Monday, February 8, 2016


The second way to pursue a divorce-proof marriage is to marry someone committed to marriage for life. Because my husband and I were married in the Catholic Church at a time when marriages were expected to last, and people were scandalized when they didn't, we took our vows seriously and intended to be married for life.  

The Church makes this clear as the priest introduces the declaration of intentions:
My dear friends, you have come together in this church so that the Lord may seal and strengthen your love in the presence of the Church's minister and this community.  Christ abundantly blesses this love.  He has already consecrated you in baptism and now he enriches and strengthens you by a special sacrament so that you may assume the duties of marriage in mutual and lasting fidelity.
At some point, after we had been married for quite a few years, one of my husband's coworkers asked him if, being a lawyer, he had drawn up a pre-nuptial contract for us.  He replied that the only contract he used was "to have and to hold from this day forward; for better, for worse, for richer, for poorer, in sickness and in health, to love and to cherish, till death us do part."  

These days, when a much higher percentage of marriages end in divorce, and cohabitation is more socially accepted, one would do well to be certain that the person you are dating believes that marriage is permanent and gives indications that he or she honors other commitments undertaken.  Someone who frequently breaks promises or backs out of things he said he'd do is not good marriage material.  
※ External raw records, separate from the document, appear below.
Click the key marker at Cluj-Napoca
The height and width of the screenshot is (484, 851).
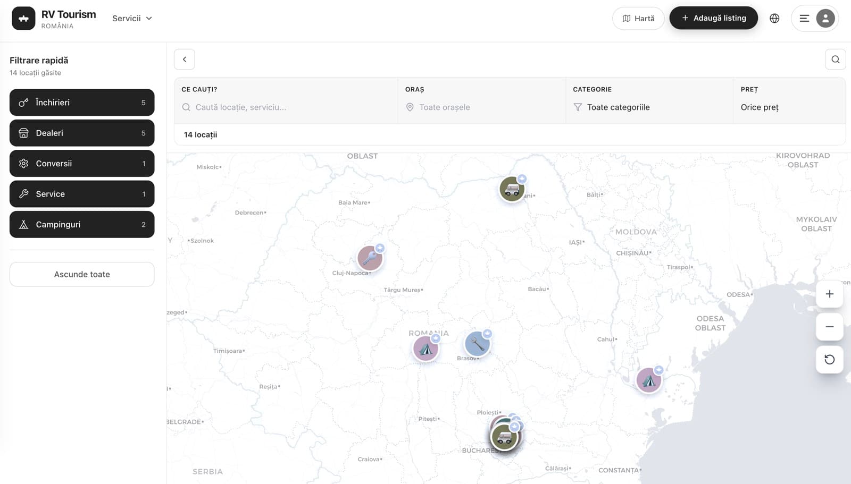tap(370, 258)
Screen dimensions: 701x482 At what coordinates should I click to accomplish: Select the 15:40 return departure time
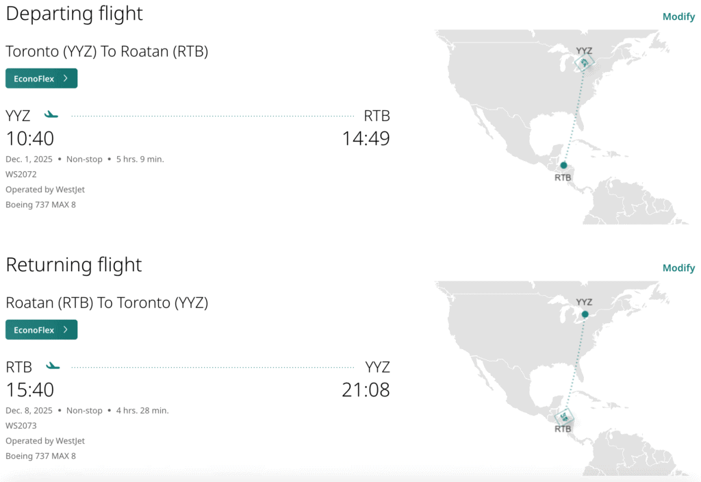pos(30,390)
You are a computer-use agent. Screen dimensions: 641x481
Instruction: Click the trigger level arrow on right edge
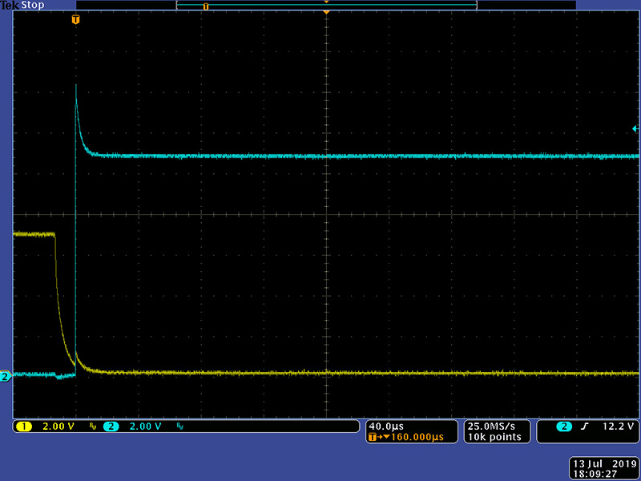coord(635,128)
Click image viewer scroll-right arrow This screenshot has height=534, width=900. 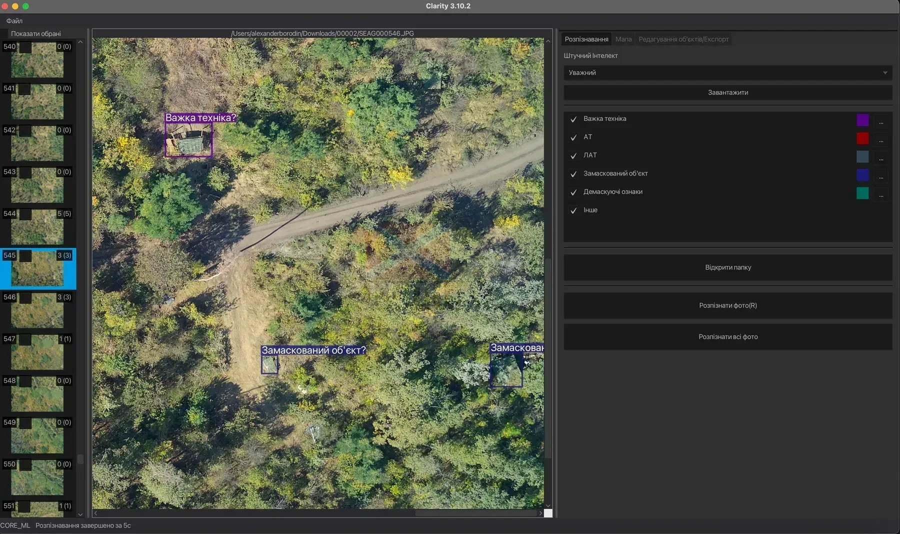click(540, 513)
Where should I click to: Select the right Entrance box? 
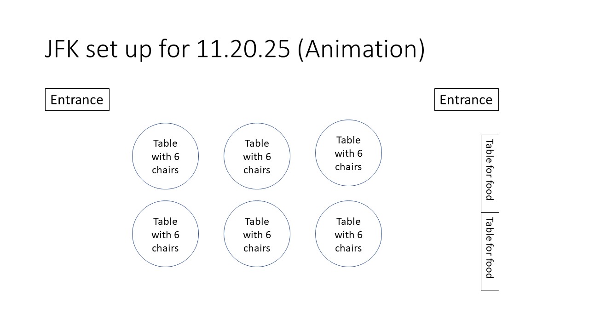pos(466,100)
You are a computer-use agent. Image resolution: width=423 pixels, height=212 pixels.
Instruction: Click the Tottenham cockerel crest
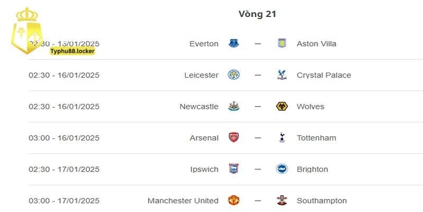pyautogui.click(x=282, y=138)
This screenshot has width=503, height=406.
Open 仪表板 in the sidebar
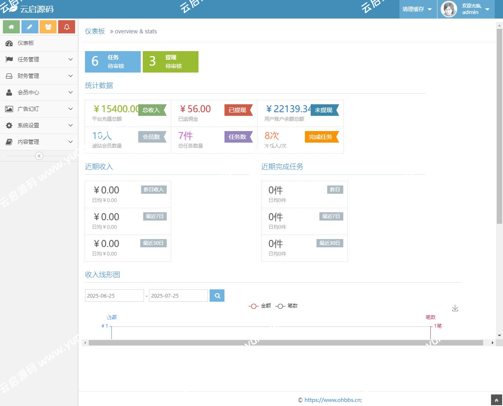[26, 43]
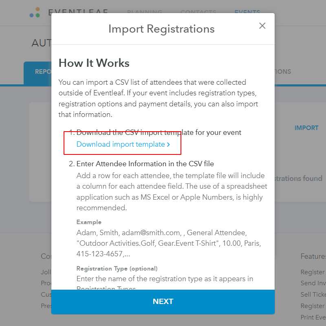Click the Pro… footer link

point(46,283)
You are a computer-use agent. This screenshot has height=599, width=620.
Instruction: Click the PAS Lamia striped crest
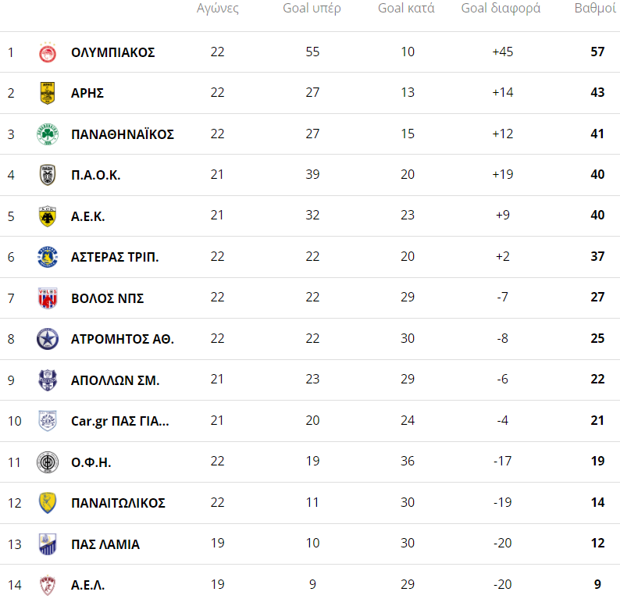point(48,544)
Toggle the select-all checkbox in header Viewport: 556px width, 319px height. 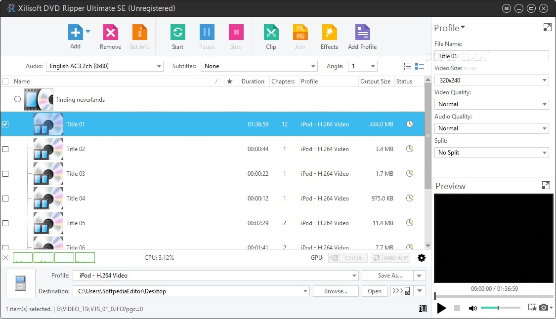pyautogui.click(x=5, y=81)
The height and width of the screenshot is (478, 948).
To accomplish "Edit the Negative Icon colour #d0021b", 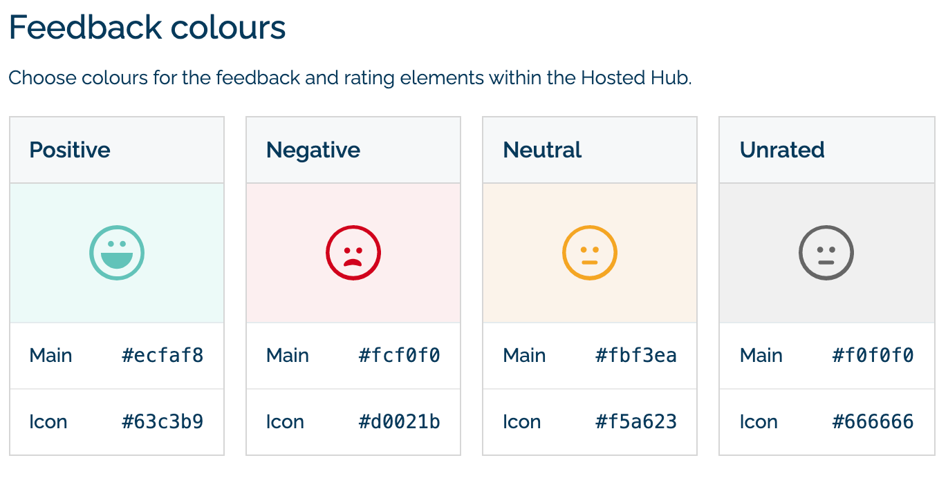I will [400, 422].

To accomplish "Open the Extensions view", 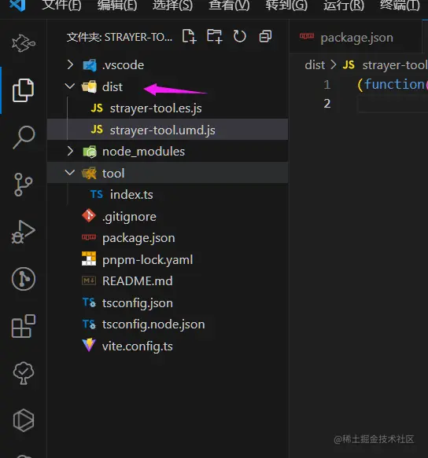I will 24,326.
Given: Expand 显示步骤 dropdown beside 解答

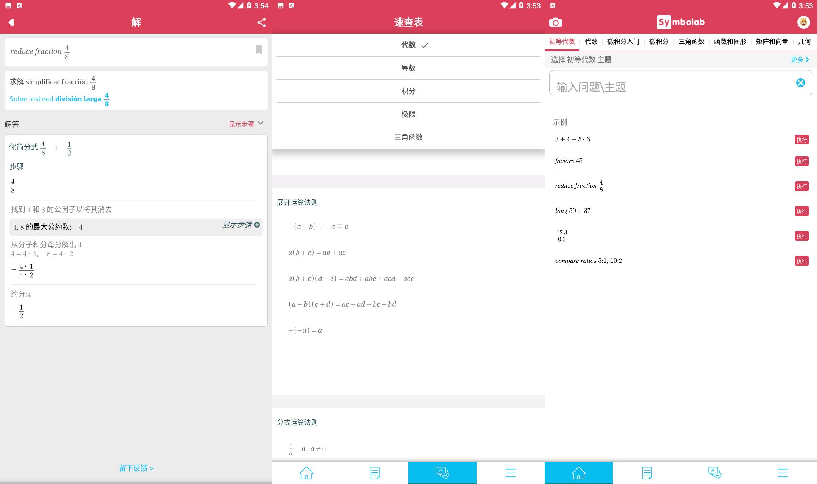Looking at the screenshot, I should (246, 124).
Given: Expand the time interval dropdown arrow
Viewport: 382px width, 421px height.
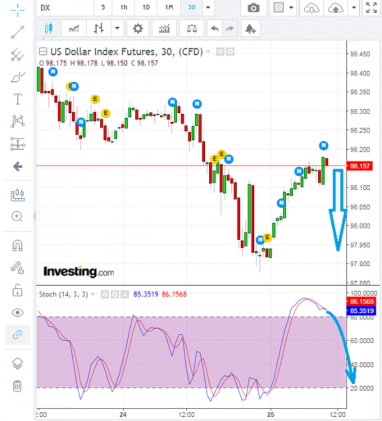Looking at the screenshot, I should (x=208, y=7).
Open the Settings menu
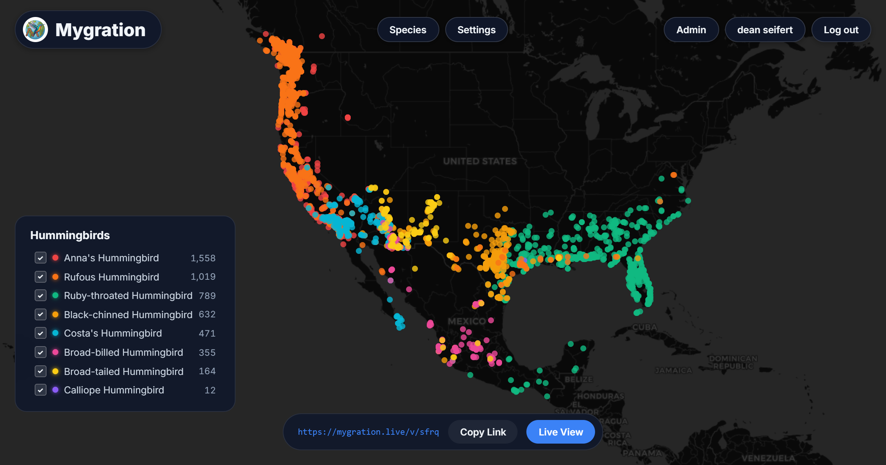886x465 pixels. pos(476,30)
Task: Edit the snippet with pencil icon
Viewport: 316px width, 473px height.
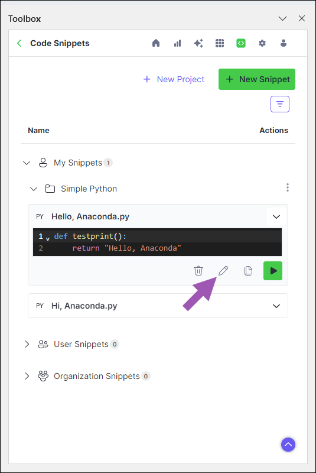Action: (x=223, y=271)
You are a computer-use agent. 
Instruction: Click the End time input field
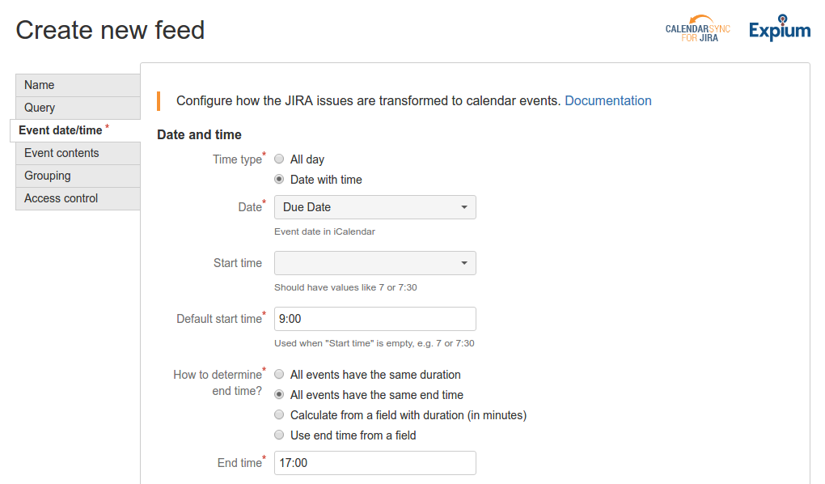374,463
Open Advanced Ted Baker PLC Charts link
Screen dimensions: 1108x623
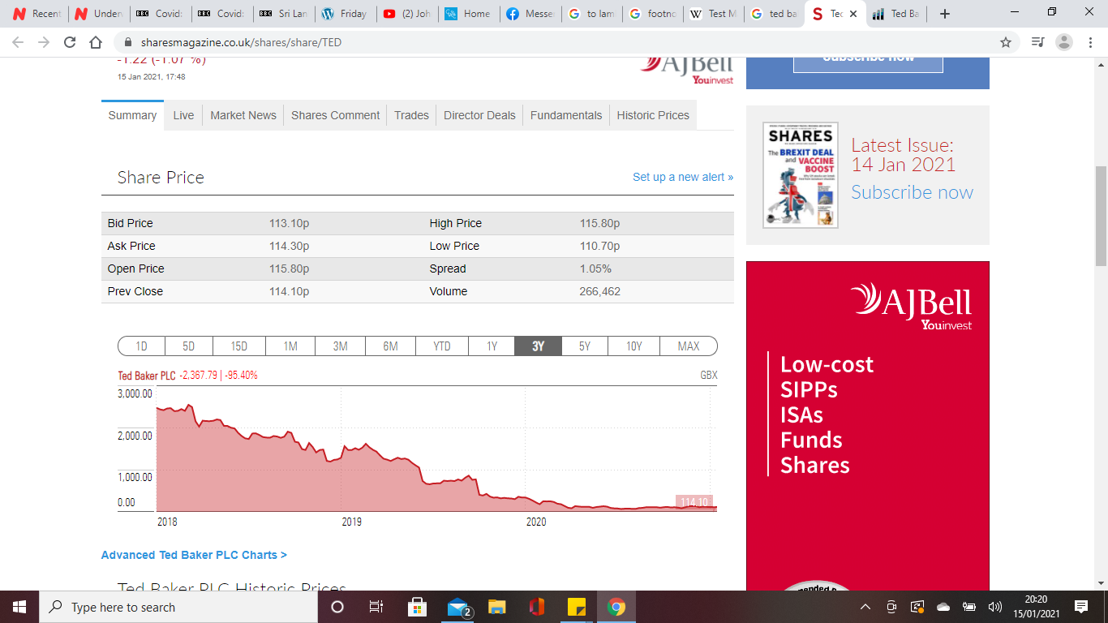(x=194, y=555)
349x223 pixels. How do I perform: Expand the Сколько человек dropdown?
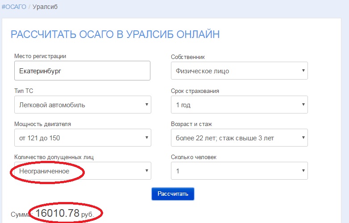pyautogui.click(x=239, y=171)
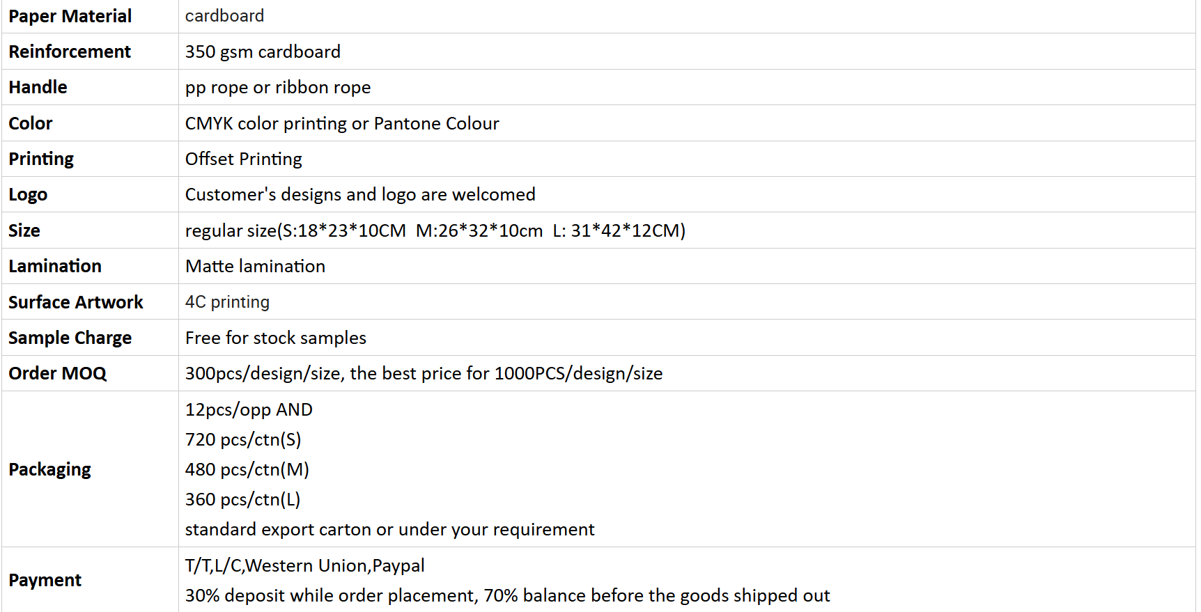The image size is (1201, 612).
Task: Click standard export carton requirement line
Action: 389,530
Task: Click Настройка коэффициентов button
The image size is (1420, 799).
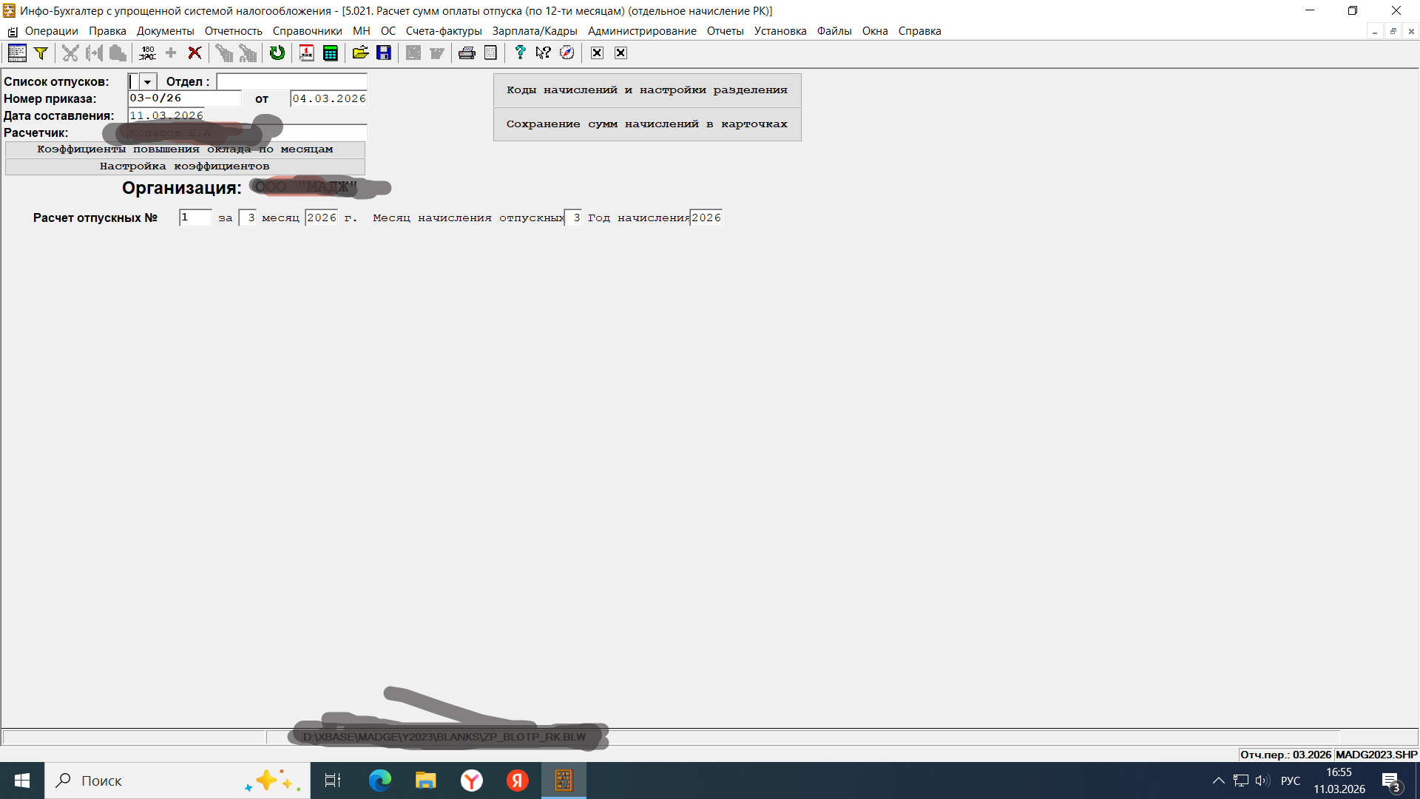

In addition, it's critical to think about the things that are most important to you in marriage besides faith and commitment. Neil Clark Warren's book, How to Know if Someone Is Worth Pursuing in Two Dates or Less is invaluable in helping individuals discover the qualities that are essential and those that are deal-breakers in a future spouse.  As he writes,  "you need to rehearse the fact that a bad marriage is a thousand times worse than no marriage at all."  Those of us who have seen friends in a catastrophic marriage or one that ends in divorce can testify to the truth of that statement, and the devastating effects on children of such a marriage. Really evaluating what you are looking for in a potential marriage partner is an essential investment in building a future with the right person.